Aim of the task
Can you restate the records below word for word?

The data
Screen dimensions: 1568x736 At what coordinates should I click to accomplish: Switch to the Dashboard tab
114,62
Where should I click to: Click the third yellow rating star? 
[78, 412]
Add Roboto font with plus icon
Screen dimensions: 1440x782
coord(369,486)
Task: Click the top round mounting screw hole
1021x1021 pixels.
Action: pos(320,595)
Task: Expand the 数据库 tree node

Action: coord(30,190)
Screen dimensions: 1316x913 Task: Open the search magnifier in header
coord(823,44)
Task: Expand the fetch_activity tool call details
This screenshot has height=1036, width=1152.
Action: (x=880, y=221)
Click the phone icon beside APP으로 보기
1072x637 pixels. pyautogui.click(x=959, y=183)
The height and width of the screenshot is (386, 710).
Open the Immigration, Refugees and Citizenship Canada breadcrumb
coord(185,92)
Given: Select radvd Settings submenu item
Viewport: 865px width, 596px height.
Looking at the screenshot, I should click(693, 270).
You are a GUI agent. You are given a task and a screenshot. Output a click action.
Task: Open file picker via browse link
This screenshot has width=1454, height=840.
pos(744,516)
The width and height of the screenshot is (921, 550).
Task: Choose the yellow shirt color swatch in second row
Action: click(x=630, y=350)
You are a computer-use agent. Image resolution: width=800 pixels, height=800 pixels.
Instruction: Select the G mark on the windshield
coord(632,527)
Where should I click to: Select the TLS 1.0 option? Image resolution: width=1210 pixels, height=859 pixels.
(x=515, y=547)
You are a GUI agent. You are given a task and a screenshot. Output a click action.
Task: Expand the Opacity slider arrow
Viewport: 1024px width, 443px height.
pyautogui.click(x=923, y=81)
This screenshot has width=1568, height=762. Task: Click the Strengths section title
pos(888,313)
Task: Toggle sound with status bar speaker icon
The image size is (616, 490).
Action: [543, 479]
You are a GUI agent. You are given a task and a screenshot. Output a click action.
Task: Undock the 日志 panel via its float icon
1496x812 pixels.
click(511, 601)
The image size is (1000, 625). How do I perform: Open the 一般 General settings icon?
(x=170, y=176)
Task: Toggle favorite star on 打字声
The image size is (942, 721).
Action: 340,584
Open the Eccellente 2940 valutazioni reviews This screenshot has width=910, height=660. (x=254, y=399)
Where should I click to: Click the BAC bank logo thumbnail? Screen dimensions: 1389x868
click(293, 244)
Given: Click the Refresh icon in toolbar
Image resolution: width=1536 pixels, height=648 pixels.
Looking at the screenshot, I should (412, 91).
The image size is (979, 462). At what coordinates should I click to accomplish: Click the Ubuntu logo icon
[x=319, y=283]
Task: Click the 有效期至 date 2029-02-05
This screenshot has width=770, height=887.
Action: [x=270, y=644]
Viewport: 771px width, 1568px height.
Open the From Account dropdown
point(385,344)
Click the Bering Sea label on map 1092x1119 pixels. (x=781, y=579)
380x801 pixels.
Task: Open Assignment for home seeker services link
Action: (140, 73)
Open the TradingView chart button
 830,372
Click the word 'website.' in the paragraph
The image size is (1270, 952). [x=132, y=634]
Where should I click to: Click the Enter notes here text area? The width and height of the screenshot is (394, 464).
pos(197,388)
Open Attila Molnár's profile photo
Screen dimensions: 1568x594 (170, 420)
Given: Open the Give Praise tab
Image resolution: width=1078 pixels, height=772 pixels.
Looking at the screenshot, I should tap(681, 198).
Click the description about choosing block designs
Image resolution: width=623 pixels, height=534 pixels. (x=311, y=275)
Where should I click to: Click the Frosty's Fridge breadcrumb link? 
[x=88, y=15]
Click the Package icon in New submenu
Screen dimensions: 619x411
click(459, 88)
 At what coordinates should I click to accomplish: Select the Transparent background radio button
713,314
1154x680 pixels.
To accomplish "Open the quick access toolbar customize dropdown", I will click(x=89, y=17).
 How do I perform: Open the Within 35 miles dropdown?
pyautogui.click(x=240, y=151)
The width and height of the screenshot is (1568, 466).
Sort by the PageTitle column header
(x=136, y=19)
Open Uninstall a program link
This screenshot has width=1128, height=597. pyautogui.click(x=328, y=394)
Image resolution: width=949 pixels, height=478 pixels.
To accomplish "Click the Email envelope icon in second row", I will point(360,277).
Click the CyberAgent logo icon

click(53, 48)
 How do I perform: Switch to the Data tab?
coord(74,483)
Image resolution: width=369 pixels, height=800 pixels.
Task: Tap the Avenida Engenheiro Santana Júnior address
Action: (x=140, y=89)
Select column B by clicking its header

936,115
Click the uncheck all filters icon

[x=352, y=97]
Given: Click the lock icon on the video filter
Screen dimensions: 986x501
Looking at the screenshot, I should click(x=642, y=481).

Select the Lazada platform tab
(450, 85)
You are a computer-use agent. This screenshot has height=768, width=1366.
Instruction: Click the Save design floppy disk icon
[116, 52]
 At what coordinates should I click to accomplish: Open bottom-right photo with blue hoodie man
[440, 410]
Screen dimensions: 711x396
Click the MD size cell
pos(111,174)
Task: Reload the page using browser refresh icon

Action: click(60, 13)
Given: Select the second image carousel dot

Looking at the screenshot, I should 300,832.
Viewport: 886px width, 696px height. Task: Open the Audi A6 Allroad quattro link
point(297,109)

Result of the task
Screen dimensions: 1568x736 At what coordinates should I click to accomplish: Switch to the Dashboard tab
114,62
Where should I click to: Click the third yellow rating star? 
[78, 412]
Add Roboto font with plus icon
Screen dimensions: 1440x782
coord(369,486)
Task: Click the top round mounting screw hole
1021x1021 pixels.
Action: pos(320,595)
Task: Expand the 数据库 tree node

Action: coord(30,190)
Screen dimensions: 1316x913 Task: Open the search magnifier in header
coord(823,44)
Task: Expand the fetch_activity tool call details
This screenshot has height=1036, width=1152.
Action: (x=880, y=221)
Click the phone icon beside APP으로 보기
1072x637 pixels. pyautogui.click(x=959, y=183)
The height and width of the screenshot is (386, 710).
Open the Immigration, Refugees and Citizenship Canada breadcrumb
coord(185,92)
Given: Select radvd Settings submenu item
Viewport: 865px width, 596px height.
Looking at the screenshot, I should click(693, 270).
You are a GUI agent. You are given a task and a screenshot. Output a click action.
Task: Open file picker via browse link
This screenshot has width=1454, height=840.
pos(744,516)
The width and height of the screenshot is (921, 550).
Task: Choose the yellow shirt color swatch in second row
Action: click(x=630, y=350)
You are a computer-use agent. Image resolution: width=800 pixels, height=800 pixels.
Instruction: Select the G mark on the windshield
coord(632,527)
Where should I click to: Select the TLS 1.0 option? Image resolution: width=1210 pixels, height=859 pixels.
(x=515, y=547)
You are a GUI agent. You are given a task and a screenshot. Output a click action.
Task: Expand the Opacity slider arrow
Viewport: 1024px width, 443px height.
pyautogui.click(x=923, y=81)
This screenshot has width=1568, height=762. Task: Click the Strengths section title
pos(888,313)
Task: Toggle sound with status bar speaker icon
The image size is (616, 490).
Action: [543, 479]
You are a GUI agent. You are given a task and a screenshot. Output a click action.
Task: Undock the 日志 panel via its float icon
1496x812 pixels.
click(511, 601)
The image size is (1000, 625). How do I perform: Open the 一般 General settings icon?
(x=170, y=176)
Task: Toggle favorite star on 打字声
The image size is (942, 721).
Action: 340,584
Open the Eccellente 2940 valutazioni reviews This screenshot has width=910, height=660. (x=254, y=399)
Where should I click to: Click the BAC bank logo thumbnail? Screen dimensions: 1389x868
click(293, 244)
Given: Click the Refresh icon in toolbar
Image resolution: width=1536 pixels, height=648 pixels.
Looking at the screenshot, I should (412, 91).
The image size is (979, 462). At what coordinates should I click to accomplish: Click the Ubuntu logo icon
[x=319, y=283]
Task: Click the 有效期至 date 2029-02-05
This screenshot has width=770, height=887.
Action: [x=270, y=644]
Viewport: 771px width, 1568px height.
Open the From Account dropdown
point(385,344)
Click the Bering Sea label on map 1092x1119 pixels. (x=781, y=579)
380x801 pixels.
Task: Open Assignment for home seeker services link
Action: (140, 73)
Open the TradingView chart button
 830,372
Click the word 'website.' in the paragraph
The image size is (1270, 952). [x=132, y=634]
Where should I click to: Click the Enter notes here text area? The width and height of the screenshot is (394, 464).
pos(197,388)
Open Attila Molnár's profile photo
Screen dimensions: 1568x594 (170, 420)
Given: Open the Give Praise tab
Image resolution: width=1078 pixels, height=772 pixels.
Looking at the screenshot, I should tap(681, 198).
Click the description about choosing block designs
Image resolution: width=623 pixels, height=534 pixels. (x=311, y=275)
Where should I click to: Click the Frosty's Fridge breadcrumb link? 
[x=88, y=15]
Click the Package icon in New submenu
Screen dimensions: 619x411
click(459, 88)
 At what coordinates should I click to accomplish: Select the Transparent background radio button
713,314
1154x680 pixels.
To accomplish "Open the quick access toolbar customize dropdown", I will click(x=89, y=17).
 How do I perform: Open the Within 35 miles dropdown?
pyautogui.click(x=240, y=151)
The width and height of the screenshot is (1568, 466).
Sort by the PageTitle column header
(x=136, y=19)
Open Uninstall a program link
This screenshot has width=1128, height=597. pyautogui.click(x=328, y=394)
Image resolution: width=949 pixels, height=478 pixels.
To accomplish "Click the Email envelope icon in second row", I will point(360,277).
Click the CyberAgent logo icon

click(53, 48)
 How do I perform: Switch to the Data tab?
coord(74,483)
Image resolution: width=369 pixels, height=800 pixels.
Task: Tap the Avenida Engenheiro Santana Júnior address
Action: (x=140, y=89)
Select column B by clicking its header

936,115
Click the uncheck all filters icon

[x=352, y=97]
Given: Click the lock icon on the video filter
Screen dimensions: 986x501
Looking at the screenshot, I should click(x=642, y=481).

Select the Lazada platform tab
(450, 85)
You are a computer-use agent. This screenshot has height=768, width=1366.
Instruction: Click the Save design floppy disk icon
[116, 52]
 At what coordinates should I click to accomplish: Open bottom-right photo with blue hoodie man
[440, 410]
Screen dimensions: 711x396
Click the MD size cell
pos(111,174)
Task: Reload the page using browser refresh icon

Action: click(60, 13)
Given: Select the second image carousel dot

Looking at the screenshot, I should 300,832.
Viewport: 886px width, 696px height. Task: Open the Audi A6 Allroad quattro link
point(297,109)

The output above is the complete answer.